This notebook features the next Quantopian-based paper “Uncovering Momentum" that extends the previous "Momentum with Volatility Timing" study with a top-bottom analysis of the momentum strategy including a sequence of four steps: dissecting the momentum performance along bull/bear states and winners/losers deciles; identifying the unscaled momentum decile as a basic common block across conventional, time-series and dual momentum strategies; rolling the combined in/out-of-sample analysis, and clustering momentum decile time series. Combining the in- and out-of-sample analysis highlights the difference in performance levels between the two intervals and prompts a more asymmetrical version of the momentum definition like "achievement award for lucky winners". The small price of this award does not represent a challenge for the Efficient Market Hypothesis and defines a criterion for assessing the underlying momentum theories and models.

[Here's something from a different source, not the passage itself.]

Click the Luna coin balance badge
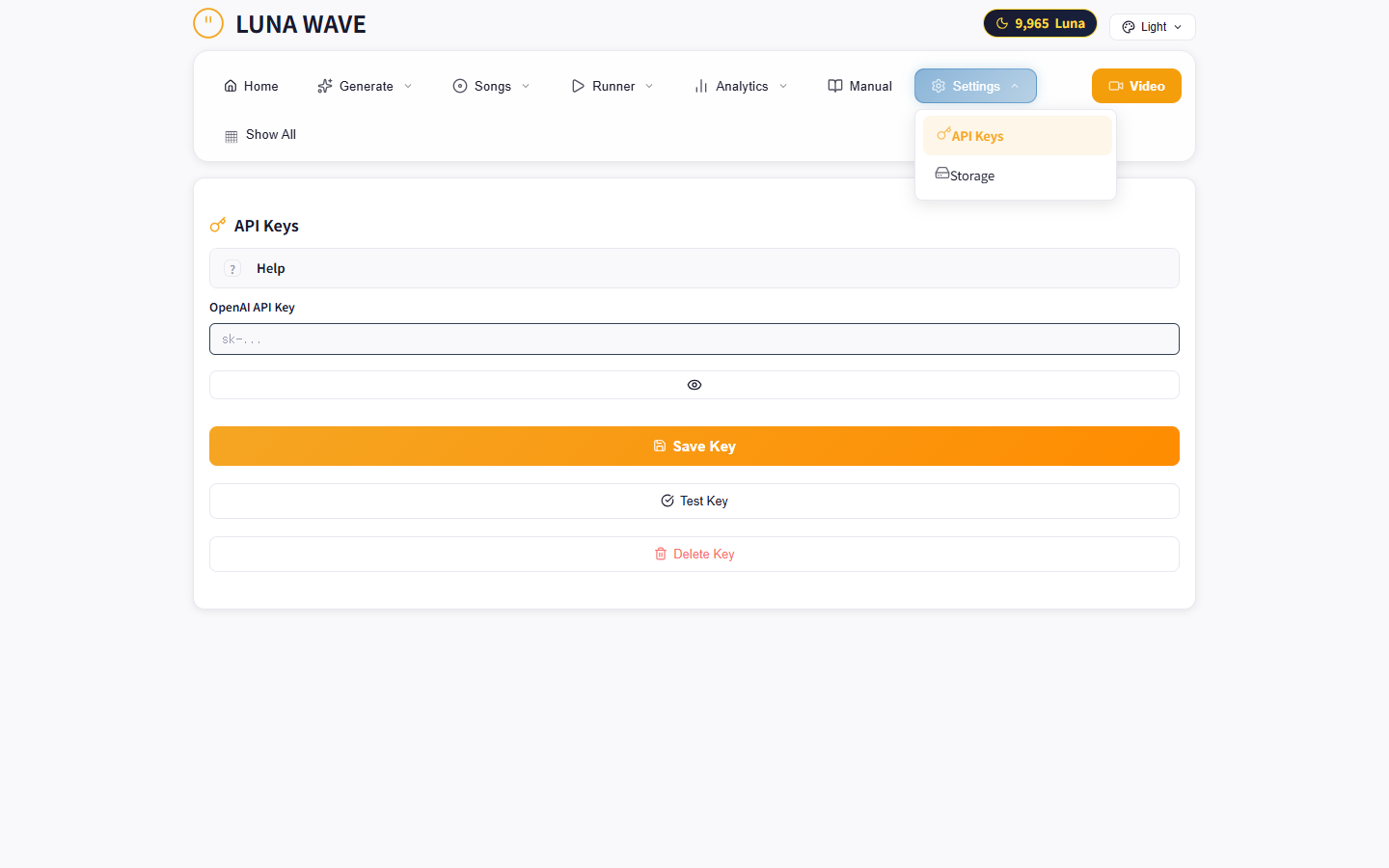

This notebook is related to Section IV focusing on time series clustering of the in/out-of-sample dataset and is structured as follows:
import datetime
from time import time
import numpy as np
import pandas as pd
from pandas.tseries.offsets import BDay, BMonthBegin
import matplotlib.pyplot as plt
from matplotlib import cm
import seaborn as sns
from quantopian.pipeline import Pipeline
from quantopian.pipeline.data.builtin import USEquityPricing
from quantopian.pipeline.factors import CustomFactor, Returns, Latest, MarketCap
from quantopian.pipeline.classifiers import Classifier
import quantopian.pipeline.factors as Factors
from quantopian.pipeline.filters import QTradableStocksUS
from quantopian.research import run_pipeline
import alphalens as al
import pyfolio as pf
import empyrical as ep
from scipy.stats.mstats import winsorize
from statsmodels import regression
import statsmodels.api as sm
from sklearn.cluster import KMeans
Following the previous post, this section is based on the Quantopian and Alphalens framework that is comprehensively described in Lecture 39: Factor Analysis with Alphalens. In comparisson with the lecture, however, the paper applies the Quantopian framework to the conventional winners-minus-losers momentum strategy that was documented by Jegadeesh and Titman (1993).
Defining time interval
load_start_date, load_end_date = '2004-07-01', '2019-09-30'
Running pipeline with the Momentum class
universe = QTradableStocksUS()
# The momentum factor is computed by ranking stocks according to
# their prior behavior over the course of 11 months with a 1 month lag
wl = 252
class Momentum(CustomFactor):
""" Conventional Momentum factor """
inputs = [USEquityPricing.close]
window_length = wl
def compute(self, today, assets, out, prices):
out[:] = (prices[-21] - prices[-wl])/prices[-wl]
def make_pipeline():
pipe = Pipeline()
pipe.add(Momentum(mask=universe), "momentum")
pipe.set_screen(universe)
return pipe
pipe = make_pipeline()
results = run_pipeline(pipe, load_start_date, load_end_date)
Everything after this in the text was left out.